すでにテラヘルツ波を使った空港でのセキュリティチェックは実用化されつつあります。安全性が高く、妊婦さんやペースメーカーを入れている人なども安心して利用できるのは大きなメリットです。荷物や手紙の中などに隠された違法薬物や爆発物、銃刀類などの発見にも威力を発揮します。
さらに、波長の短いテラヘルツ波は高性能レーダーとしても有用です。日本の研究チームは、テラヘルツ波を使って服の上から非接触で心拍を計測することに成功しました。産業ロボットやドローン、自動車の先進運転支援システム、防災などにも役立つと期待されています。また微量な水分を検知できるので、農業や気象予報などへの活用も考えられます。

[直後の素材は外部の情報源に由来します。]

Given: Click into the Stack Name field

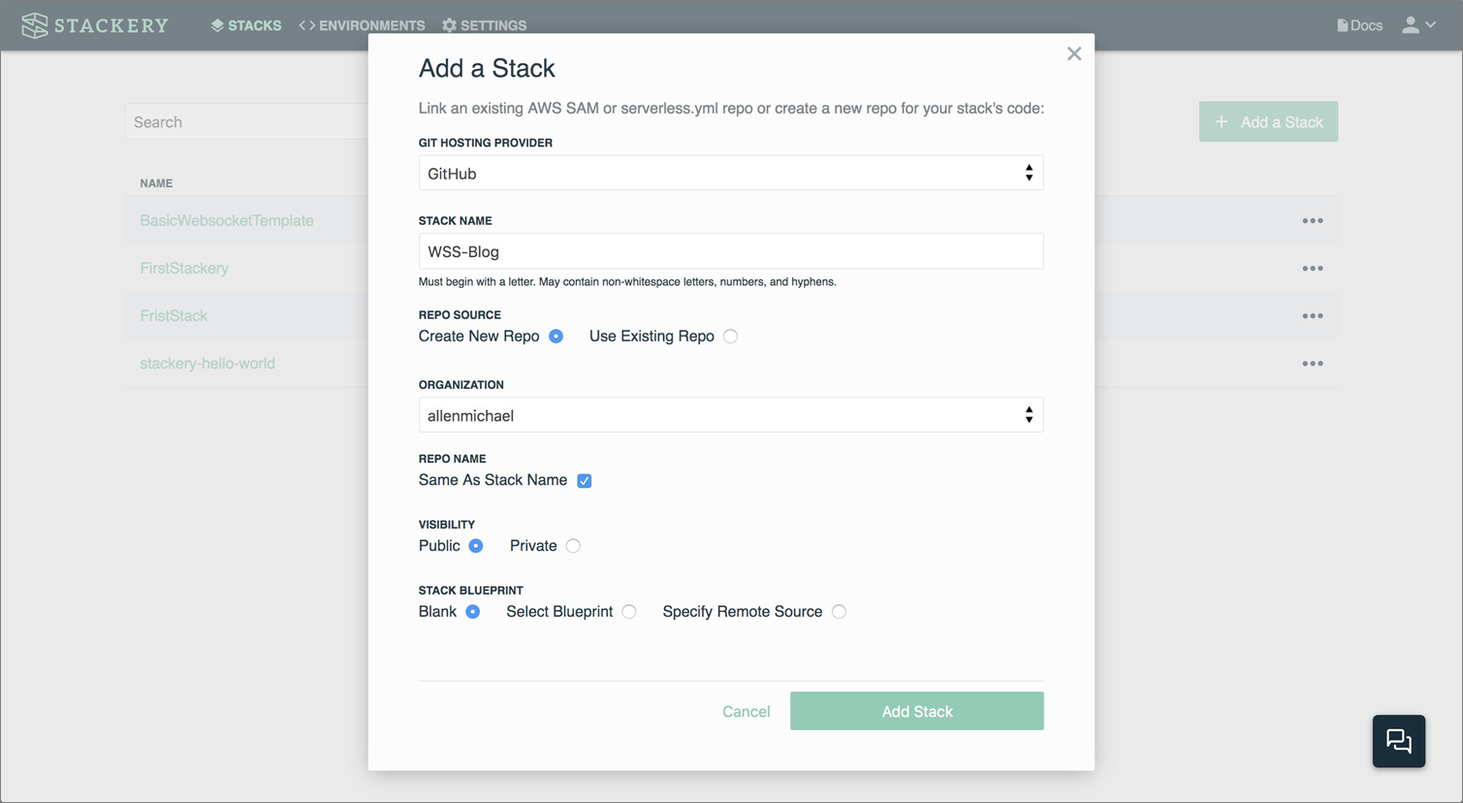Looking at the screenshot, I should [730, 251].
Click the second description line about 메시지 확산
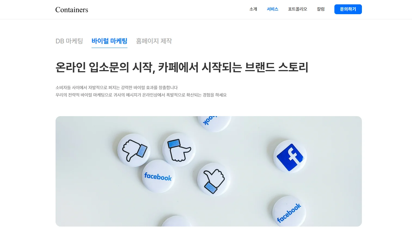Viewport: 412px width, 247px height. [x=141, y=95]
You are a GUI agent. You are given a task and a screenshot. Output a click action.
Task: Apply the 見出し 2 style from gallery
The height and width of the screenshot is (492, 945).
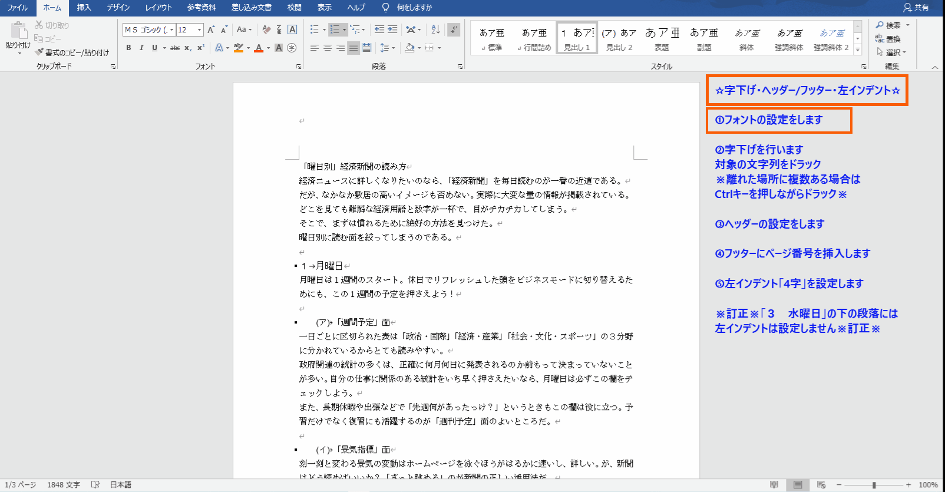tap(619, 38)
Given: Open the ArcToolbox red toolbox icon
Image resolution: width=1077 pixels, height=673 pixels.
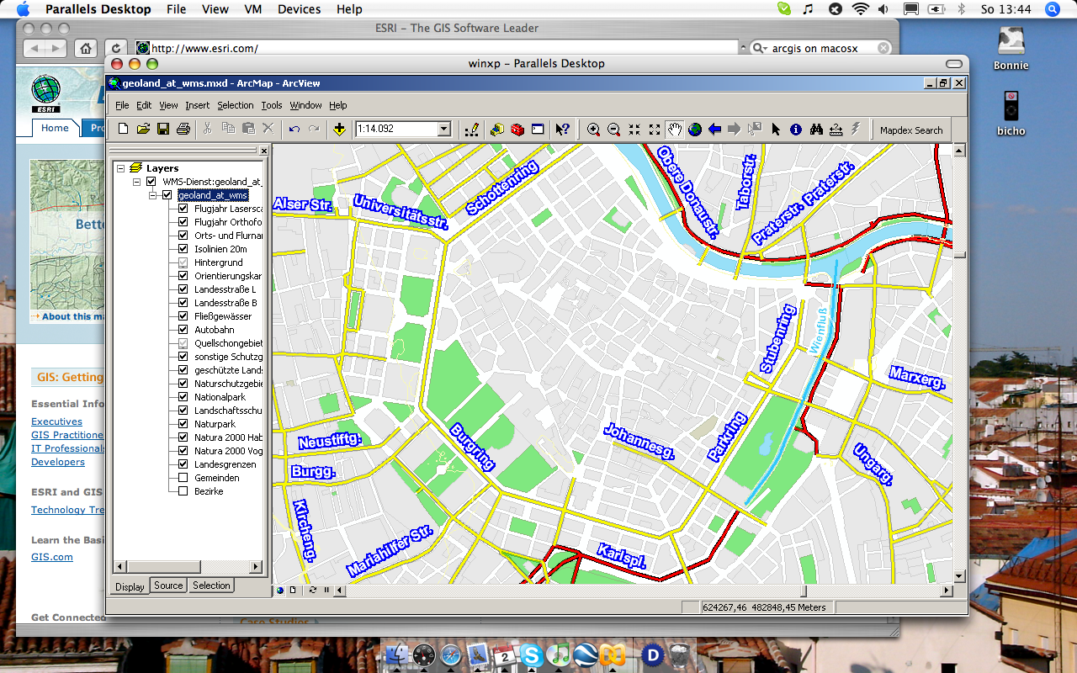Looking at the screenshot, I should (517, 130).
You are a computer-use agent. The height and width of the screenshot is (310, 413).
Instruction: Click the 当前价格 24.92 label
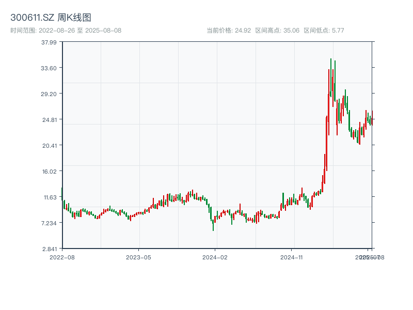pos(229,30)
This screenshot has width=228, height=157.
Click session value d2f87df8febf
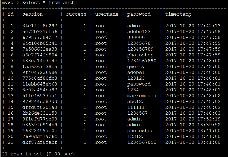tap(40, 142)
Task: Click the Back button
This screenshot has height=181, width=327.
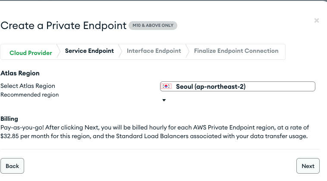Action: point(13,166)
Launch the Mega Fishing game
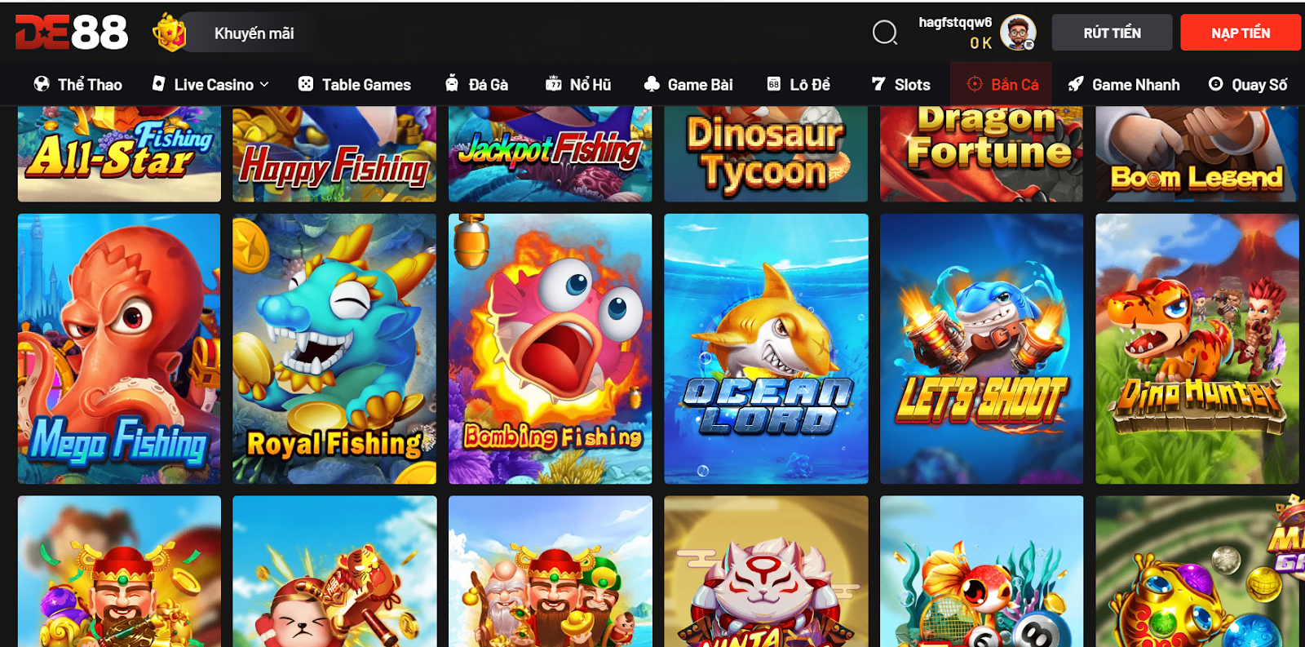 click(x=119, y=348)
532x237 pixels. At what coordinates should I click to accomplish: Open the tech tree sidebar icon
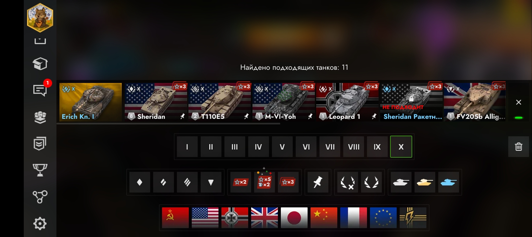40,197
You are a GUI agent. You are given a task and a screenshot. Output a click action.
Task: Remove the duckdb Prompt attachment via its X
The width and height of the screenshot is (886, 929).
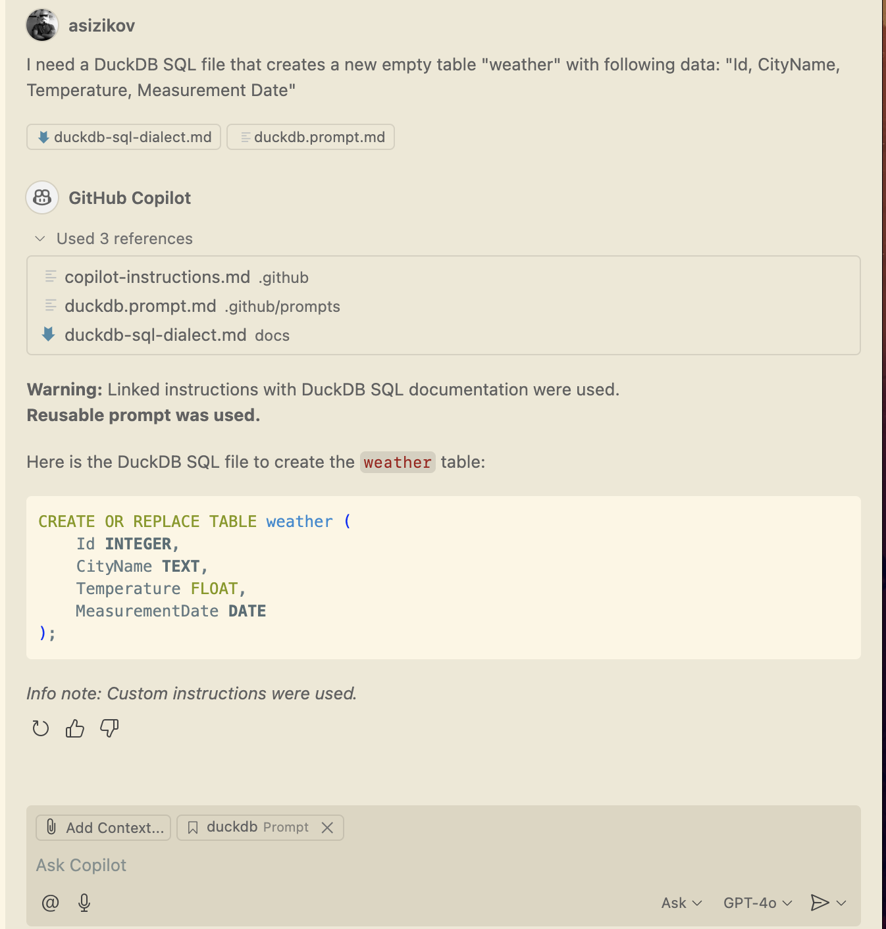(x=328, y=828)
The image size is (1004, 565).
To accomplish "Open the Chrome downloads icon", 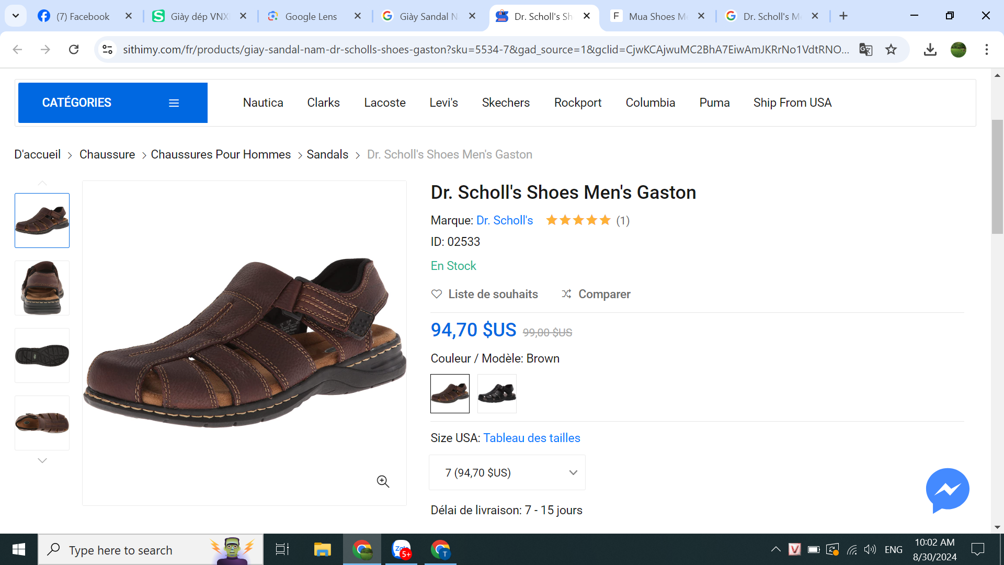I will (930, 50).
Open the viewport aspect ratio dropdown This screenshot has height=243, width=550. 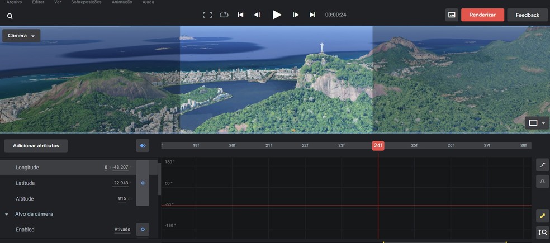click(x=537, y=123)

テラヘルツ波はその高いエネルギー効率により、持続可能な通信インフラの構築にも貢献します。大容量の超高速通信を実現しつつもエネルギー消費量は削減され、環境への負担は軽減されるでしょう。またワイヤレス化がいっそう進み、LANケーブル、USBケーブルが不要になり、電気自動車のワイヤレス充電も可能になるかもしれません。
テラヘルツ波の実用化には、テラヘルツ波を発生させるためのコスト、法整備、利用条件などの課題が残っています。しかし実現すれば、6G技術と高機能センシング技術の融合により生活の利便性や快適性が向上するとともに、持続可能な社会に近づく大きな可能性を秘めています。